Siliana Coelho filmed a video of herself writhing in pain because of her sickle cell – and the clip quickly went viral on Twitter.
The 21-year-old from Ealing, London filmed the clip in the middle of an agonising sickle cell crisis and the footage amassed 33,500 retweets, and reached 1.7 million people.
In the video you can see Siliana crying out and writhing with pain, which is common for people experiencing a sickle cell crisis. The disease makes her red blood cells form into abnormal shapes and get stuck, causing life-threatening blockages and complications.
She hopes that by putting her pain on the internet for everyone to see, she will inspire more black people to donate blood.
‘The pain of a normal sickle cell crisis is like your bones are being broken with hammers, it pulsates with you blood,’ says Siliana.
‘In that video I had the crisis in my chest, which is one of the worst. I felt burning and hot, and like my chest with being crushed with a pile of bricks. It was like being stabbed in the chest in time with your heartbeat.’
Siliana says that sickle cell effects every area of her life.
‘The hardest thing about living with sickle cell is that I’m constantly in pain,’ she explains.
‘I don’t have a moment to not feel anxious or paranoid. Because the condition is so unpredictable, you never know what to expect.’

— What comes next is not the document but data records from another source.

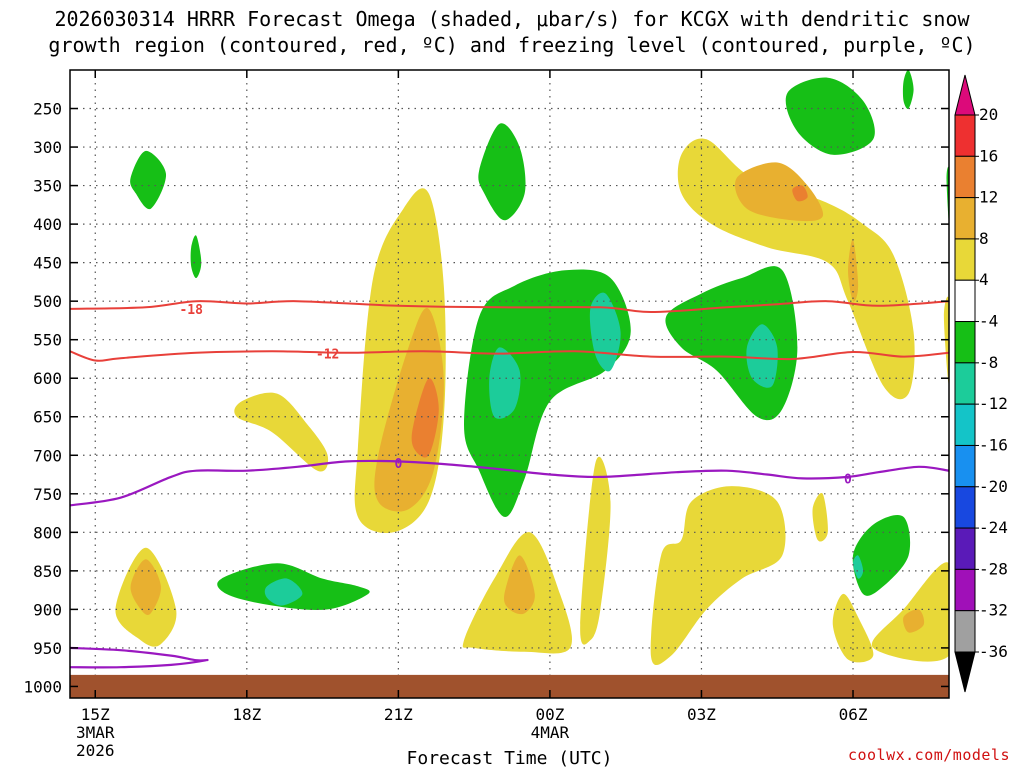  Describe the element at coordinates (965, 672) in the screenshot. I see `colorbar-bottom-arrow` at that location. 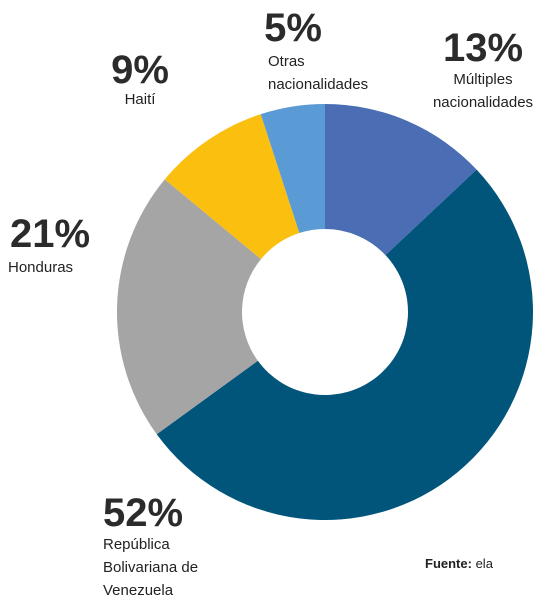 I want to click on source-text: ela, so click(x=484, y=564).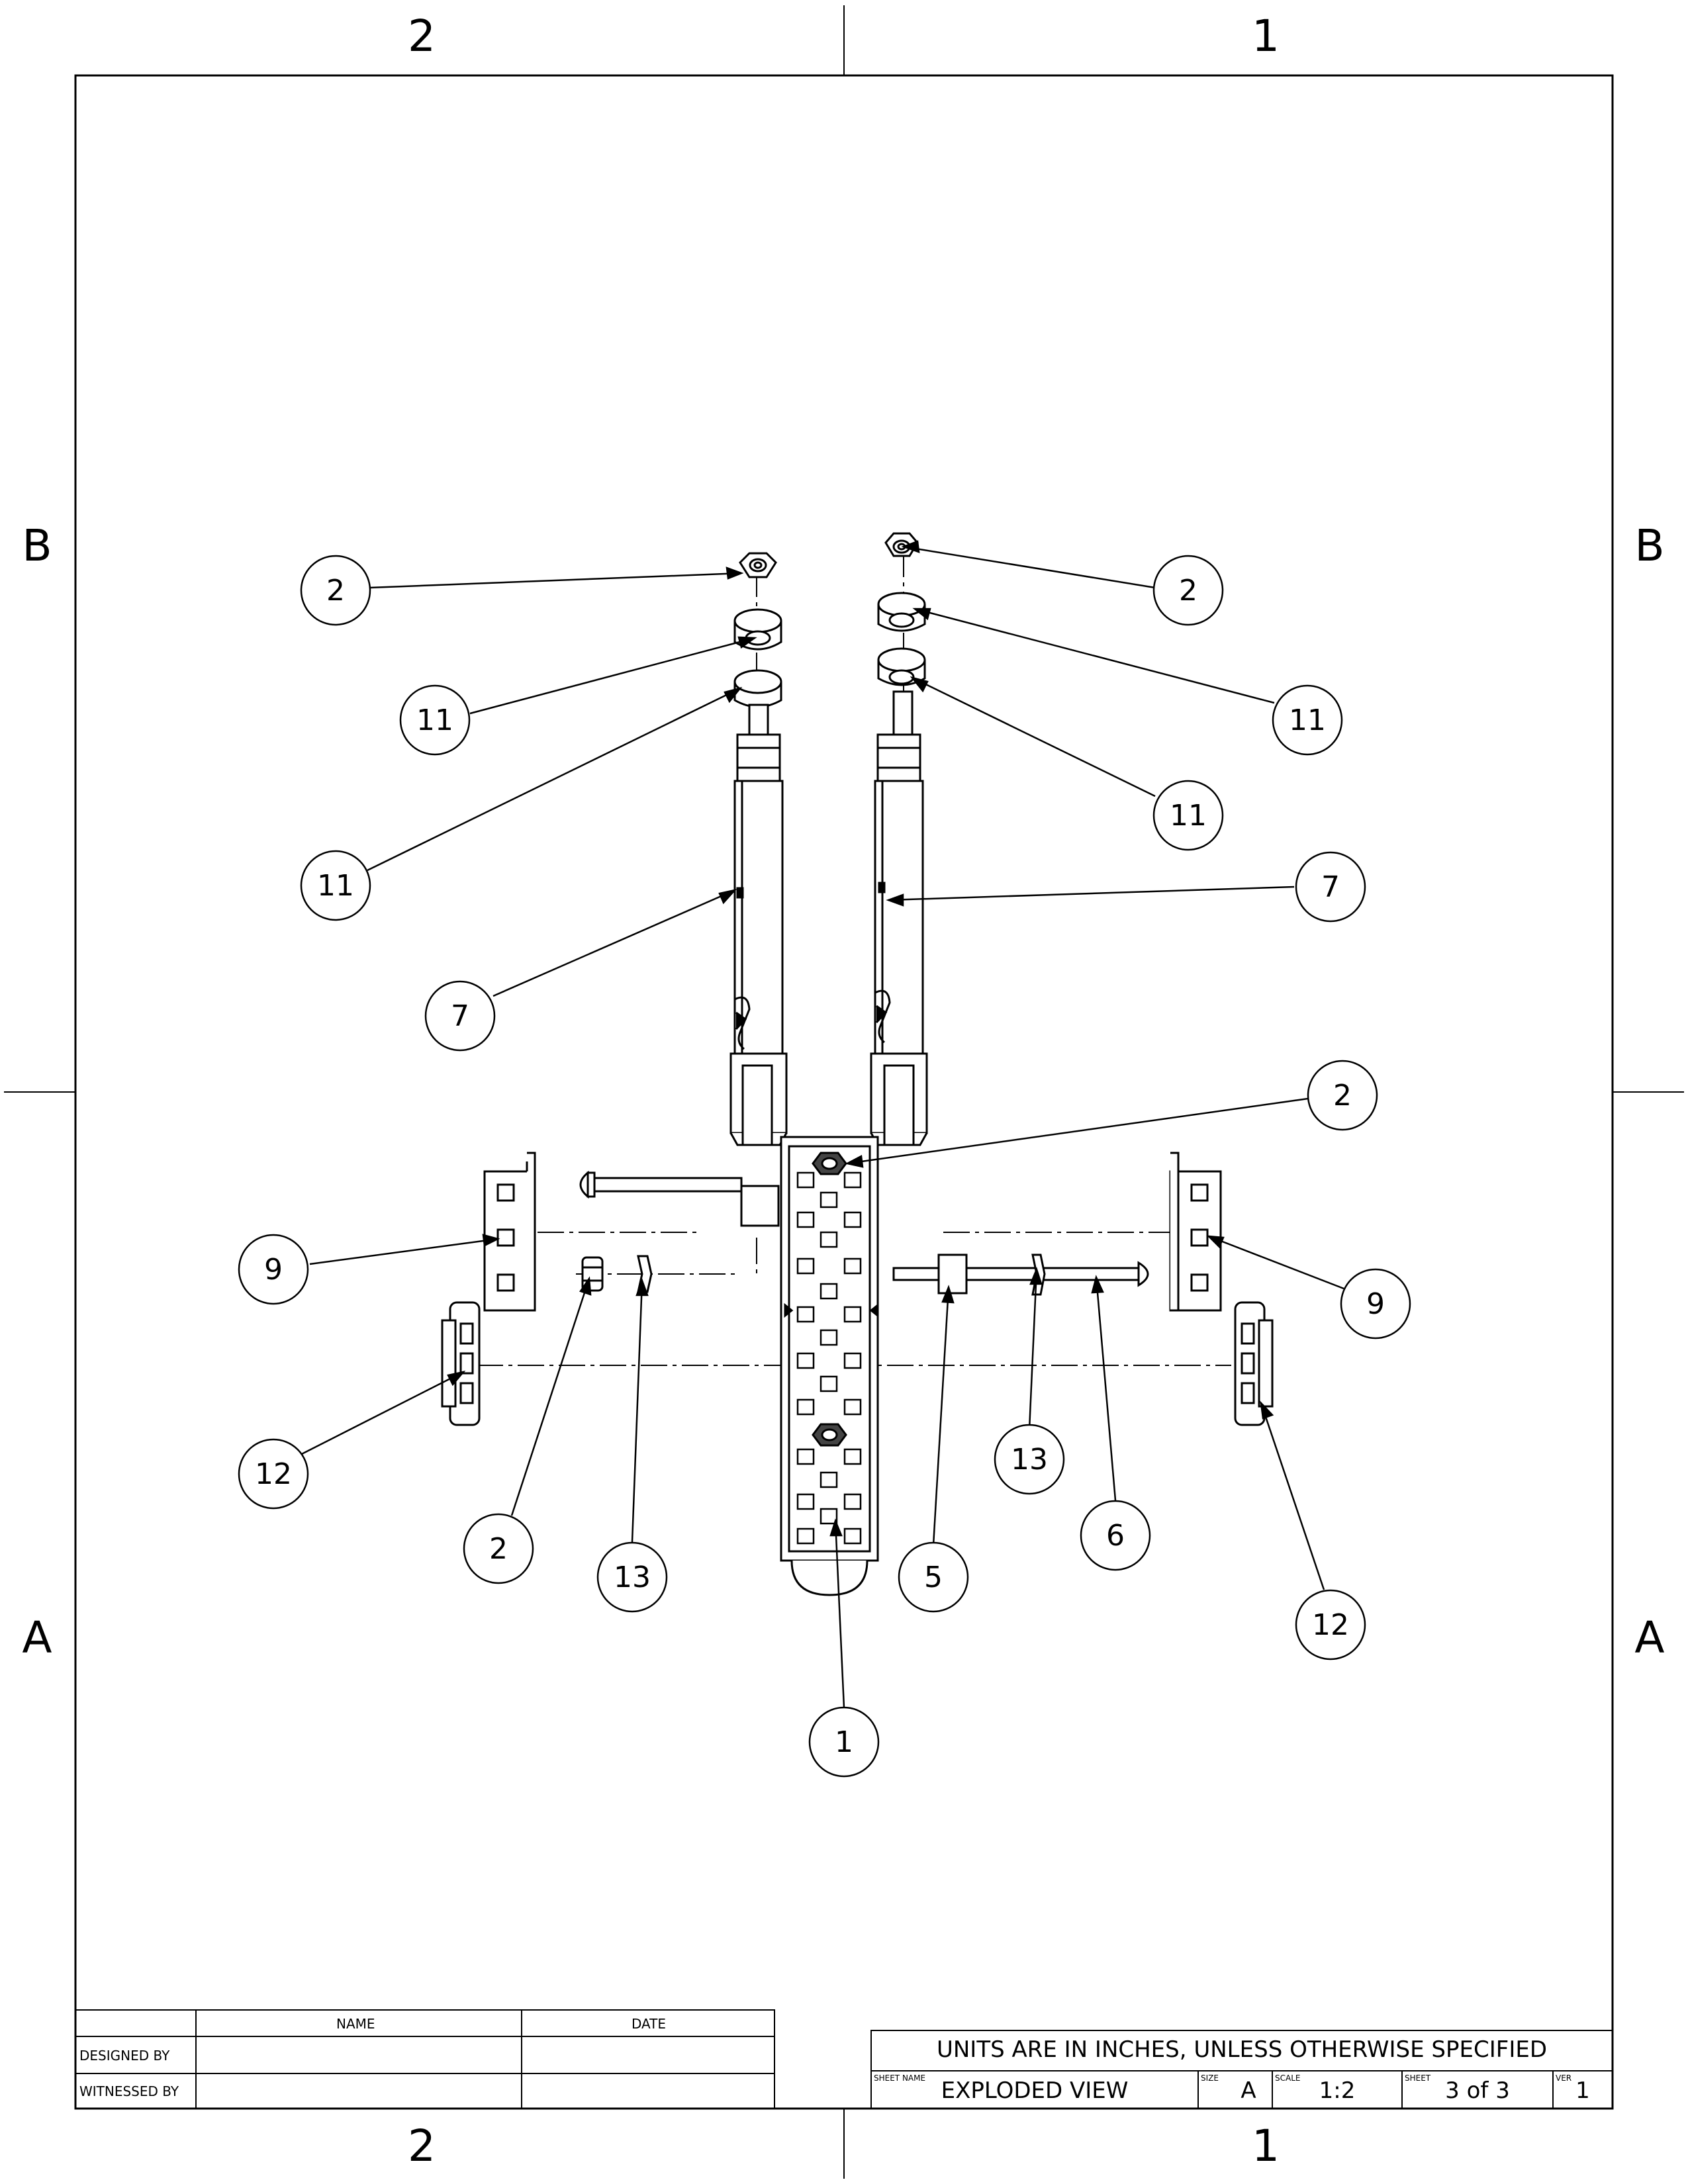  I want to click on zone-label-bottom-1: 1, so click(1266, 2146).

At the moment, Siliana is suffering with hearing and vision problems as well as knee pain because of the lack of oxygen that impacts her vital organs.
‘It effects your mental state, you have no life,’ she says. ‘I’m constantly sick in hospital, constantly wondering when is the next time I’ll be back in hospital.
‘I’m unable to work because I can’t even hold a stable job. I’m in hospital every two weeks. Who will have me?
‘Then your love life. It’s hard to date. You always think: “Who is going to love me with this condition?” Because I’m constantly sick.
‘You don’t feel that confidence or even wanting to date when you’re so sick.’
Siliana, like many sickle cell patients, needs regular blood transfusions just to stay alive. She receives eight units of blood, every six weeks, at Hammersmith Hospital.
She said she shared the video to raise awareness of the disease and inspire more black to donate blood.
Blood needs to be well matched but the shortage of black blood donors makes it harder to find blood for black patients. In fact, NHS Blood and Transplant needs 40,000 new black blood donors over the next three years.
The shortage of black blood donors makes it harder to find the best matched blood for black patients, and that puts black people them at risk of serious transfusion reactions.
‘I am shocked and overwhelmed by the reaction to the video,’ says Siliana. ‘I never thought it would reach this many people. I wanted people to see what the pain is really like.